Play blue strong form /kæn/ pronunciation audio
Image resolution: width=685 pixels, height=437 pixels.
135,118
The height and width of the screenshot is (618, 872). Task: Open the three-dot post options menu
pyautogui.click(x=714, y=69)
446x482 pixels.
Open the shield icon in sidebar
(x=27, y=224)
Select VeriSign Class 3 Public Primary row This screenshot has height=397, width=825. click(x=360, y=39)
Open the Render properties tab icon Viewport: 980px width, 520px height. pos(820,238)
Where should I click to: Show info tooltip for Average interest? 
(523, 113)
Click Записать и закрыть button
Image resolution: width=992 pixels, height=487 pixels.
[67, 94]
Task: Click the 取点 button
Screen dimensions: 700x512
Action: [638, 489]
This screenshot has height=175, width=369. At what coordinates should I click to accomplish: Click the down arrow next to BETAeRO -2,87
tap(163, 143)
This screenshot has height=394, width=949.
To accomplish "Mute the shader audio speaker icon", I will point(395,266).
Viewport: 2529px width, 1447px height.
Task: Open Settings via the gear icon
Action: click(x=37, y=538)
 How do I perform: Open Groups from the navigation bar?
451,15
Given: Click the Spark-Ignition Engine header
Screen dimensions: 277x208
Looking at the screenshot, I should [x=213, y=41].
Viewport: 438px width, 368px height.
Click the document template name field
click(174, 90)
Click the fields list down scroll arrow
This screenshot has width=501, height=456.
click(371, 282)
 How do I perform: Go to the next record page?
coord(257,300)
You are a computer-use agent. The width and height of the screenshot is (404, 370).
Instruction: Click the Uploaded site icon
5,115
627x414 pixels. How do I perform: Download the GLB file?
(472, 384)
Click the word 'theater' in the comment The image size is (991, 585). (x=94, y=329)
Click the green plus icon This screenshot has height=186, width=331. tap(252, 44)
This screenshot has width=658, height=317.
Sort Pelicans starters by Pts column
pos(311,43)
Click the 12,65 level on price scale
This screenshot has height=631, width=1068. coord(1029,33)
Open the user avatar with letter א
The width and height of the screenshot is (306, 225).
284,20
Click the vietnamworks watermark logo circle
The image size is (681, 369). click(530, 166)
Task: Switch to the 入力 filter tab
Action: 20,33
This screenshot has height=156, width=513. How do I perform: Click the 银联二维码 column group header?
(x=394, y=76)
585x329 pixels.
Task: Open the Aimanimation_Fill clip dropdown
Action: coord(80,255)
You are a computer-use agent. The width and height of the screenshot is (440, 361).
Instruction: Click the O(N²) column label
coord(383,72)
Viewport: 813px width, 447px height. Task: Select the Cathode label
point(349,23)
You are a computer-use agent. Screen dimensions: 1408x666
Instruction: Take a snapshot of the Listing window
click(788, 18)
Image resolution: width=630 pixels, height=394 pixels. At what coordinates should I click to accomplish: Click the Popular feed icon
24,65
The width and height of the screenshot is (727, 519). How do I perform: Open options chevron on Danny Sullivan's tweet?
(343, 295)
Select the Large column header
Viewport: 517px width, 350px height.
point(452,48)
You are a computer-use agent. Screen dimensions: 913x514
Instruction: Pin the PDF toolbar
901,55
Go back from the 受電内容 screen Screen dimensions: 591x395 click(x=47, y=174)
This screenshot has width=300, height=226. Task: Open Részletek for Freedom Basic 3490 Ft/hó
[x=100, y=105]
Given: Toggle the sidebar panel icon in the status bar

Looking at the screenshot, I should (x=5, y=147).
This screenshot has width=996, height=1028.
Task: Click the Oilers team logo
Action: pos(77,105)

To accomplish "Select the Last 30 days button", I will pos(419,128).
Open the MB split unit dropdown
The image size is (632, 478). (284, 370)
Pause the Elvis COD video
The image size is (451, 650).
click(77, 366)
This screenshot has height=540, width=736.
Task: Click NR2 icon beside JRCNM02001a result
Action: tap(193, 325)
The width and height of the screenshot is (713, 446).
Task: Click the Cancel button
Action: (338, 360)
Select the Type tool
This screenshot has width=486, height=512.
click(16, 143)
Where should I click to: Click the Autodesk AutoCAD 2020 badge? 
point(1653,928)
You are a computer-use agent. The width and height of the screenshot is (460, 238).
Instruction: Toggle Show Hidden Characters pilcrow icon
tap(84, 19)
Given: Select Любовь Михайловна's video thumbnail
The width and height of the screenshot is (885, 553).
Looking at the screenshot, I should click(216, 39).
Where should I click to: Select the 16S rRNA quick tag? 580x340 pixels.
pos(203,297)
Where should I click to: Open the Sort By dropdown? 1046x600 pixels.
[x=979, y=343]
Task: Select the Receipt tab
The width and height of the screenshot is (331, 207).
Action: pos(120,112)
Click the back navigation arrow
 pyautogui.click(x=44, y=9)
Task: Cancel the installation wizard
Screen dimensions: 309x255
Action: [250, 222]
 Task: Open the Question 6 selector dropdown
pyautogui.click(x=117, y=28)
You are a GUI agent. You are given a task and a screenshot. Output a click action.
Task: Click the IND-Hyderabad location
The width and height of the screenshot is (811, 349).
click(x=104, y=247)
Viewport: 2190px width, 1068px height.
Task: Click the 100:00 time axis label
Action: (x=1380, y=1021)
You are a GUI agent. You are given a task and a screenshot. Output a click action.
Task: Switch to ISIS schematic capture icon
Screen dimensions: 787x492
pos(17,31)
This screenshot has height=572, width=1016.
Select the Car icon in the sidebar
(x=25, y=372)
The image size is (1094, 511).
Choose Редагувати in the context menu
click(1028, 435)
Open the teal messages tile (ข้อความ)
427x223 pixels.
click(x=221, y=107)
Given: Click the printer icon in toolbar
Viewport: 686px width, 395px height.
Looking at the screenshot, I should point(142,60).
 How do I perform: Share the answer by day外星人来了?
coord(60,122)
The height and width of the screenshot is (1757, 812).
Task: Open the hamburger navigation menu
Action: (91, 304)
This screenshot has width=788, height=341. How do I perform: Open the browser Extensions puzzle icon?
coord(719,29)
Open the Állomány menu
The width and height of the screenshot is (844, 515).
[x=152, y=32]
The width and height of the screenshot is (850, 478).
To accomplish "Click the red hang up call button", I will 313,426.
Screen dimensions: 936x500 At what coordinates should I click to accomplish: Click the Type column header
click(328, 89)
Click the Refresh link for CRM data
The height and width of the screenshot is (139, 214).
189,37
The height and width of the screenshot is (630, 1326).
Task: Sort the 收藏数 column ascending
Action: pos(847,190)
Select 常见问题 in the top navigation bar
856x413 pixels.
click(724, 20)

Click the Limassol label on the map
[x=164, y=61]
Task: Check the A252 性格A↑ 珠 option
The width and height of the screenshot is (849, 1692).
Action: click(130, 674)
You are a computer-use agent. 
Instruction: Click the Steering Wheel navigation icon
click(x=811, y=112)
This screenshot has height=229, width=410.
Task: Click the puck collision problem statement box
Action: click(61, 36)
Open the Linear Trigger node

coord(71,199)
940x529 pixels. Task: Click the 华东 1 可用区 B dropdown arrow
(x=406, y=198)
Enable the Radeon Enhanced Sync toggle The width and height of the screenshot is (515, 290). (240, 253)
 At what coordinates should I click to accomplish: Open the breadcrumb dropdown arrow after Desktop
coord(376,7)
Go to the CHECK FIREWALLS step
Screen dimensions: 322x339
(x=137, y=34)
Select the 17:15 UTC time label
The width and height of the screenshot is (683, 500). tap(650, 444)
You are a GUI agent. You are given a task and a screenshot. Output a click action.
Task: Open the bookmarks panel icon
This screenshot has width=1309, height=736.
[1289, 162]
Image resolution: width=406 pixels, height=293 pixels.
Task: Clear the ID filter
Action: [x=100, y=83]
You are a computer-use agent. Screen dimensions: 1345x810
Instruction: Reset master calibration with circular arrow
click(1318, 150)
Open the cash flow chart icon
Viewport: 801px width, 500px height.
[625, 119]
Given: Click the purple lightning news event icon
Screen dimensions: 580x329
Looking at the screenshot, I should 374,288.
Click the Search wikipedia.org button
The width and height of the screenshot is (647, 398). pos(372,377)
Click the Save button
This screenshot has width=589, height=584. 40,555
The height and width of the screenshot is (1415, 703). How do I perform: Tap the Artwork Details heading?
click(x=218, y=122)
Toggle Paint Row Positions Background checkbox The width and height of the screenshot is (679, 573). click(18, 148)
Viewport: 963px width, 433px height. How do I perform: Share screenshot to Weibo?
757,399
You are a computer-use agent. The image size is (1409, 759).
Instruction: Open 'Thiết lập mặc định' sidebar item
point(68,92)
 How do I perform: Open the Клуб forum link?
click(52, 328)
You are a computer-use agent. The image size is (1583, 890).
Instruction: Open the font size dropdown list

[The problem]
Rewrite the rows above as a Markdown table with two columns, "Line" and "Content", giving each row a number and its text and leaving out blank lines. Begin at the first row and stop after the row that contains "pos(311,43)".

[Answer for this exercise]
| Line | Content |
|---|---|
| 1 | Play blue strong form /kæn/ pronunciation audio |
| 2 | Image resolution: width=685 pixels, height=437 pixels. |
| 3 | 135,118 |
| 4 | The height and width of the screenshot is (618, 872). Task: Open the three-dot post options menu |
| 5 | pyautogui.click(x=714, y=69) |
| 6 | 446x482 pixels. |
| 7 | Open the shield icon in sidebar |
| 8 | (x=27, y=224) |
| 9 | Select VeriSign Class 3 Public Primary row This screenshot has height=397, width=825. click(x=360, y=39) |
| 10 | Open the Render properties tab icon Viewport: 980px width, 520px height. pos(820,238) |
| 11 | Where should I click to: Show info tooltip for Average interest?  |
| 12 | (523, 113) |
| 13 | Click Записать и закрыть button |
| 14 | Image resolution: width=992 pixels, height=487 pixels. |
| 15 | [67, 94] |
| 16 | Task: Click the 取点 button |
| 17 | Screen dimensions: 700x512 |
| 18 | Action: [638, 489] |
| 19 | This screenshot has height=175, width=369. At what coordinates should I click to accomplish: Click the down arrow next to BETAeRO -2,87 |
| 20 | tap(163, 143) |
| 21 | This screenshot has height=394, width=949. |
| 22 | To accomplish "Mute the shader audio speaker icon", I will point(395,266). |
| 23 | Viewport: 2529px width, 1447px height. |
| 24 | Task: Open Settings via the gear icon |
| 25 | Action: click(x=37, y=538) |
| 26 |  How do I perform: Open Groups from the navigation bar? |
| 27 | 451,15 |
| 28 | Given: Click the Spark-Ignition Engine header |
| 29 | Screen dimensions: 277x208 |
| 30 | Looking at the screenshot, I should [x=213, y=41]. |
| 31 | Viewport: 438px width, 368px height. |
| 32 | Click the document template name field |
| 33 | click(174, 90) |
| 34 | Click the fields list down scroll arrow |
| 35 | This screenshot has width=501, height=456. |
| 36 | click(371, 282) |
| 37 |  How do I perform: Go to the next record page? |
| 38 | coord(257,300) |
| 39 | You are a computer-use agent. The width and height of the screenshot is (404, 370). |
| 40 | Instruction: Click the Uploaded site icon |
| 41 | 5,115 |
| 42 | 627x414 pixels. How do I perform: Download the GLB file? |
| 43 | (472, 384) |
| 44 | Click the word 'theater' in the comment The image size is (991, 585). (x=94, y=329) |
| 45 | Click the green plus icon This screenshot has height=186, width=331. tap(252, 44) |
| 46 | This screenshot has width=658, height=317. |
| 47 | Sort Pelicans starters by Pts column |
| 48 | pos(311,43) |